In der Verbandsliga Süd führt der Schachclub nun mit 6:0 Punkten vor dem SV Wiesbaden (5:1) und den punktgleichen SK Gründau, SV Darmstadt, SG Bensheim und SK Gernsheim II (alle 4:2). Da wird es also noch recht viele Topspiele geben.

Flörsheims Zweite verbuchte in der Main-Taunus-Liga mit 5:3 beim SC König Nied II im vierten Spiel den ersten Sieg im Kampf um den Klassenerhalt. Mit 4:4 Punkten hat man nun eine gewisse Sicherheit gewonnen, weil der Vorsprung auf die Abstiegsränge drei Zähler beträgt. In Nied gewannen Wahid Jamali, Dr. Thomas Meaubert und Dominik Schwarz; ein Remis erzielten Markus Lahr, James Beerbower, Uwe Pötschke und Günter Weber. Nur Norbert Ahrends musste einen Partieverlust hinnehmen.

Flörsheims Dritte kam in der Bezirksklasse B zu einem unverhofft hohen 5,5:0,5 gegen den seitherigen Tabellennachbarn SC Bad Soden IV. Als einziger remisierte Kai Hübner. Partiegewinner waren Henry Ruppert, Johann Kißler, Martin Manasek, Thomas Erich Jakob und Kamil Memis.
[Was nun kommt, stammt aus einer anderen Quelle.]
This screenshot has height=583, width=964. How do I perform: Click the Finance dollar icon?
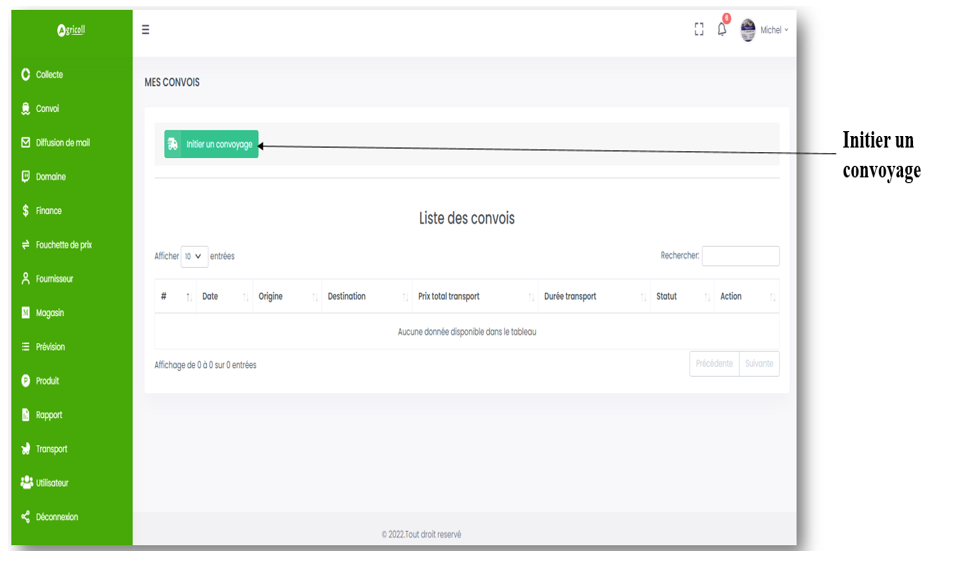tap(26, 211)
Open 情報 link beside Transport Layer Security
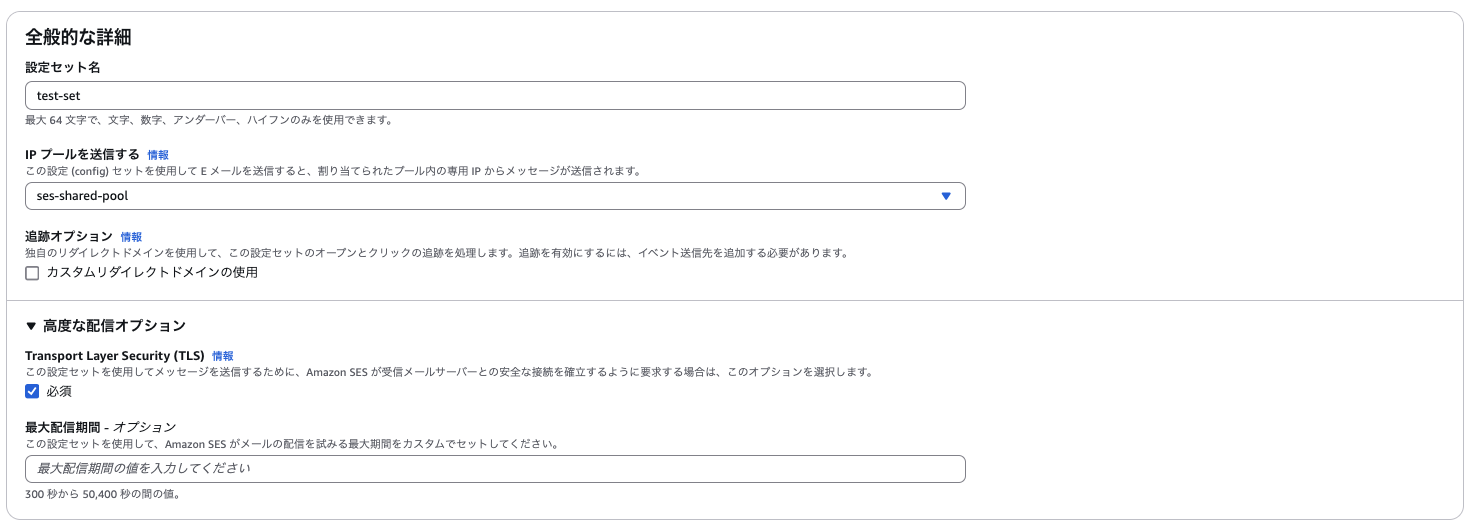 point(223,356)
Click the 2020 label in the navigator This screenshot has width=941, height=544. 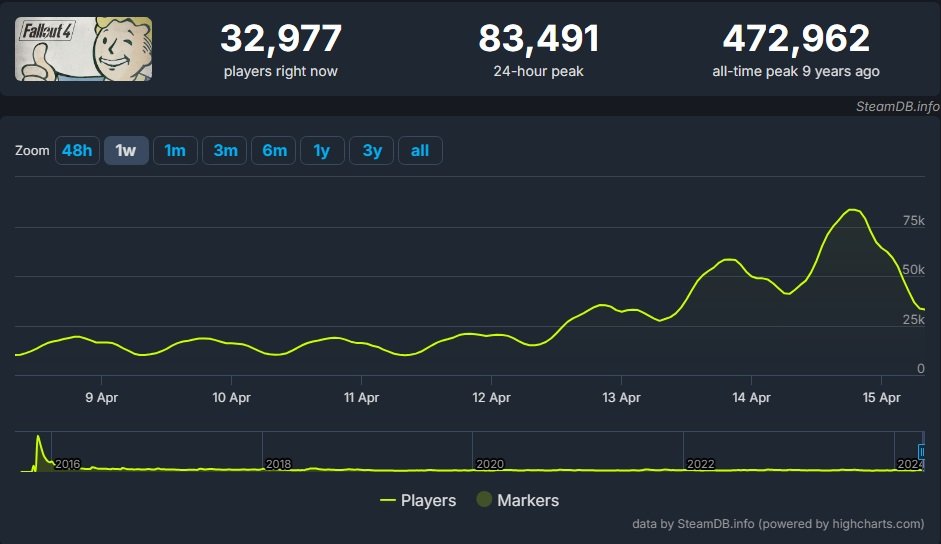490,465
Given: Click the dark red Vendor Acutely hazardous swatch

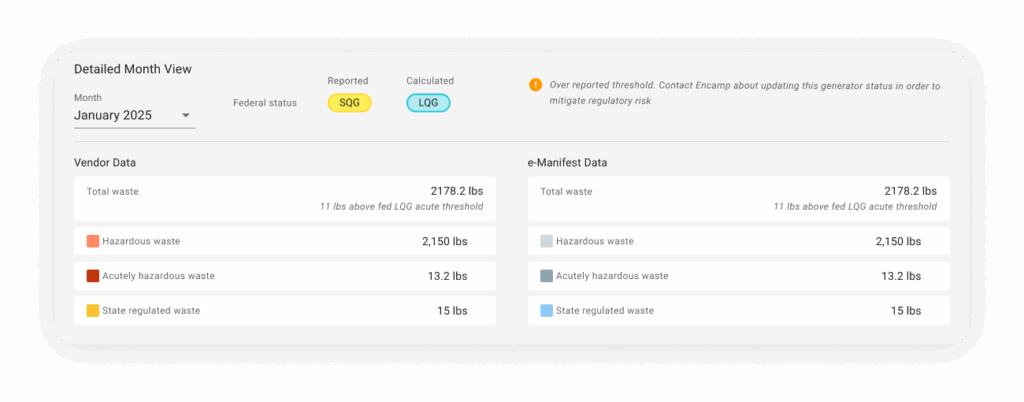Looking at the screenshot, I should coord(93,276).
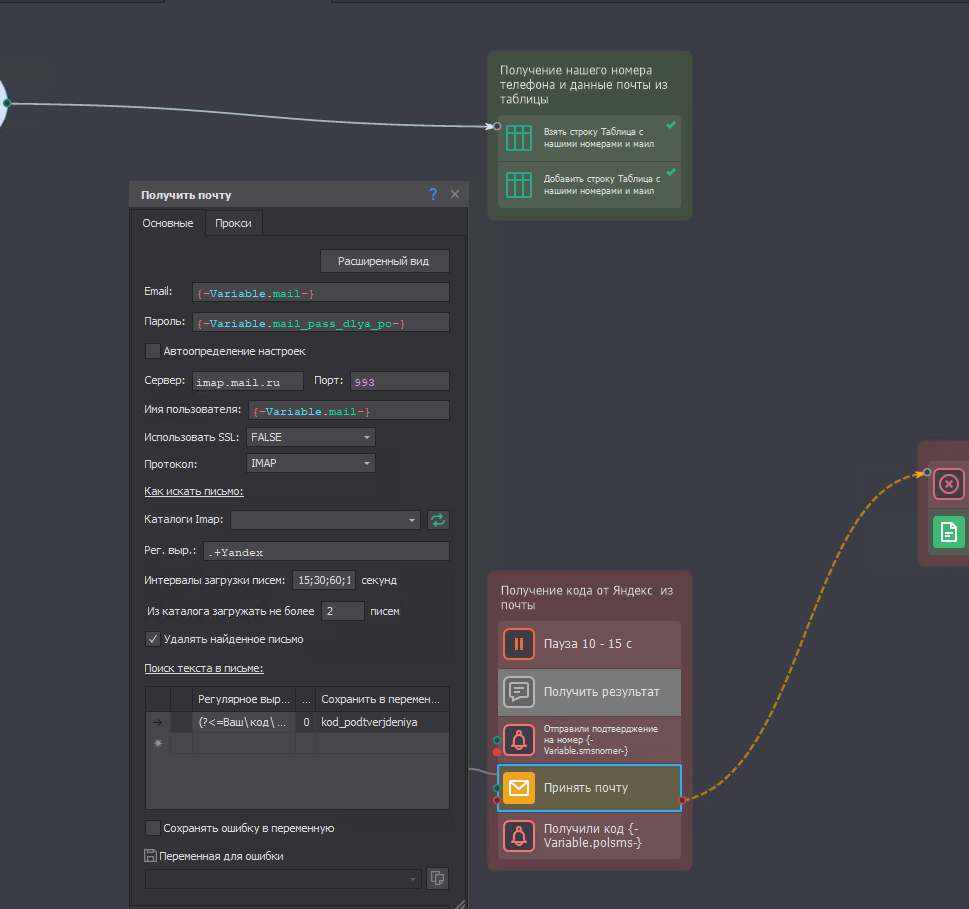Open the Использовать SSL dropdown
Screen dimensions: 969x909
coord(310,437)
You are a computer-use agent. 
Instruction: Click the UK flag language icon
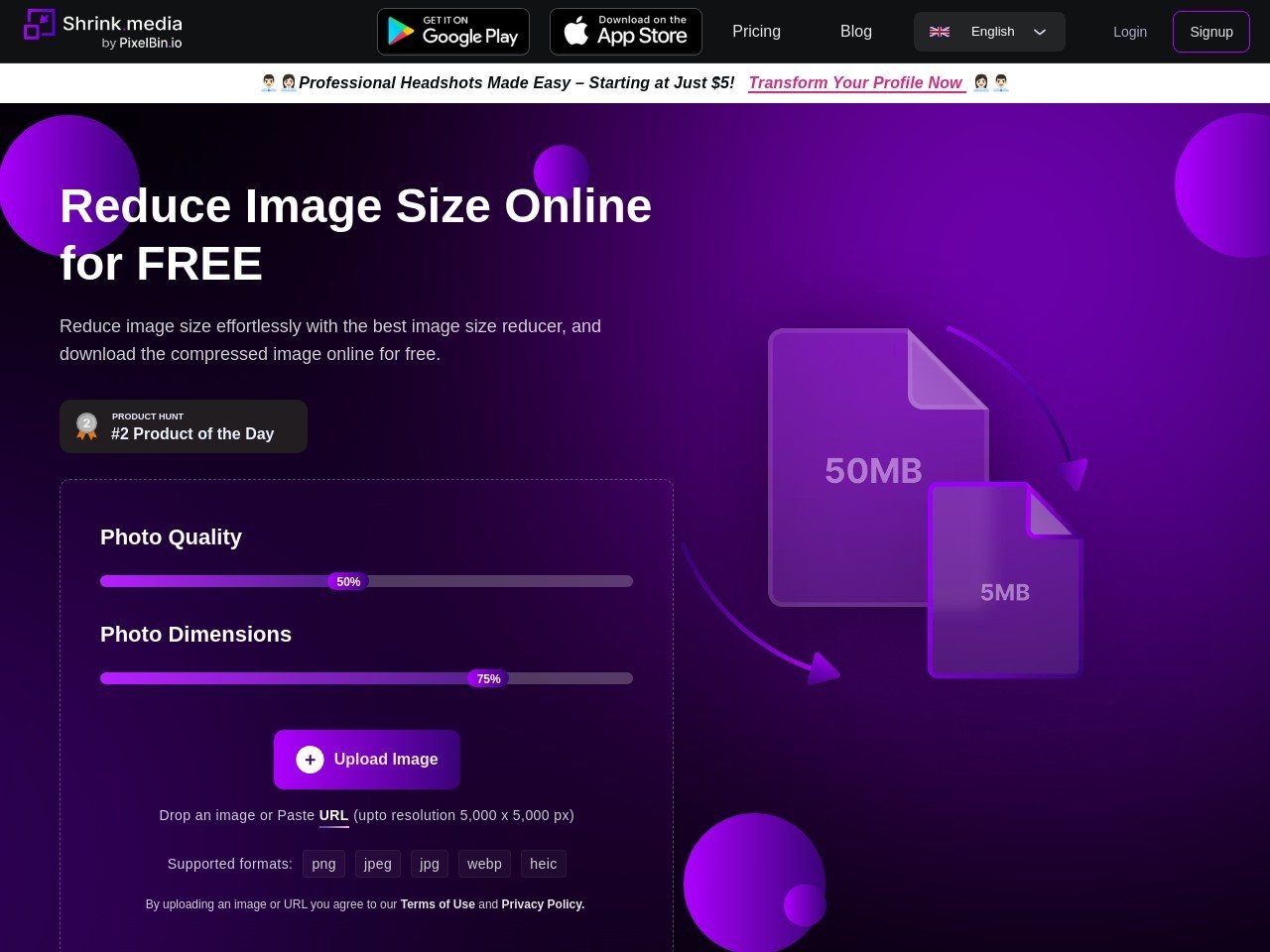tap(940, 32)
Mit 4:2 Punkten stehen die Flörsheimer nun im gehobenen Mittelfeld und werden vorerst nicht in Abstiegsgefahr kommen.

Einen hohen Erfolg meldete auch die vierte Mannschaft des Schachclubs. Doch das 6:0 gegen den SC Frankfurt-West III war kampflos zustande gekommen. Mit 5:1 Punkten rückten die Flörsheimer in der Bezirksklasse C auf den zweiten Platz vor, mit einem Spiel weniger als Spitzenreiter Sfr. Mörfelden-Walldorf (7:1). Jetzt hält mancher einen Aufstieg für möglich.

Flörsheims Fünfte verlor in der Kreisklasse A gegen den SV Kelsterbach III mit 1:3. Nur Jonas Kunz gewann, während Julian Stegmaier, Marvin Schad und Tim Huschban verloren. Die Flörsheimer (2:4 Punkte) fielen damit wieder in die Abstiegszone zurück.